Entries provided START

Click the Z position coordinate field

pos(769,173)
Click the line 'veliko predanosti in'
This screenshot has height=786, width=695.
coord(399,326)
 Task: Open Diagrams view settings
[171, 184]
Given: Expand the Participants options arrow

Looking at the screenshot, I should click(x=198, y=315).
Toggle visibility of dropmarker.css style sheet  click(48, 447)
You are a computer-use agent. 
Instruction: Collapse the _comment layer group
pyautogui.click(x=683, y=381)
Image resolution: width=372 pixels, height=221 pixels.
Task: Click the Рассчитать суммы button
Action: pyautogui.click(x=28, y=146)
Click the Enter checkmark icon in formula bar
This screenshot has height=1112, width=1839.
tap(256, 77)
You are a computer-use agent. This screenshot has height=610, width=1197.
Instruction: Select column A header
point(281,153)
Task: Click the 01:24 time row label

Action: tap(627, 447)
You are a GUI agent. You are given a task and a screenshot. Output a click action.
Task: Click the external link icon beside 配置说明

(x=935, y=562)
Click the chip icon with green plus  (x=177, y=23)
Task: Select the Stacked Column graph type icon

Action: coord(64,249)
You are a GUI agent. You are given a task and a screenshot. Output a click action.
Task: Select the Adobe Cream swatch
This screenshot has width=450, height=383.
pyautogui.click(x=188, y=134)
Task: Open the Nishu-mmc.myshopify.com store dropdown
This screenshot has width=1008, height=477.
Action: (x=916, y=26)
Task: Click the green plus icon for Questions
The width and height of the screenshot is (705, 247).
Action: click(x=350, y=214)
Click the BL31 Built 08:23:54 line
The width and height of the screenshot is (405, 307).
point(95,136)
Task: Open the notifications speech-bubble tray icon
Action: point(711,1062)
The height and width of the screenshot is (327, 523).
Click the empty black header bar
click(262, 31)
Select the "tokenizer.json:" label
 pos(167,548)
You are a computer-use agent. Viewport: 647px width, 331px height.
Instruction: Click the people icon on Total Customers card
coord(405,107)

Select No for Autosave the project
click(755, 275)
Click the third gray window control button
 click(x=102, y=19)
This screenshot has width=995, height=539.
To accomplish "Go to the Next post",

Entries provided END

_What you will do_. When a line in the data above contains the string "plus", copy that line.

_Your response_.
Click the chip icon with green plus  (x=177, y=23)
Task: Click the green plus icon for Questions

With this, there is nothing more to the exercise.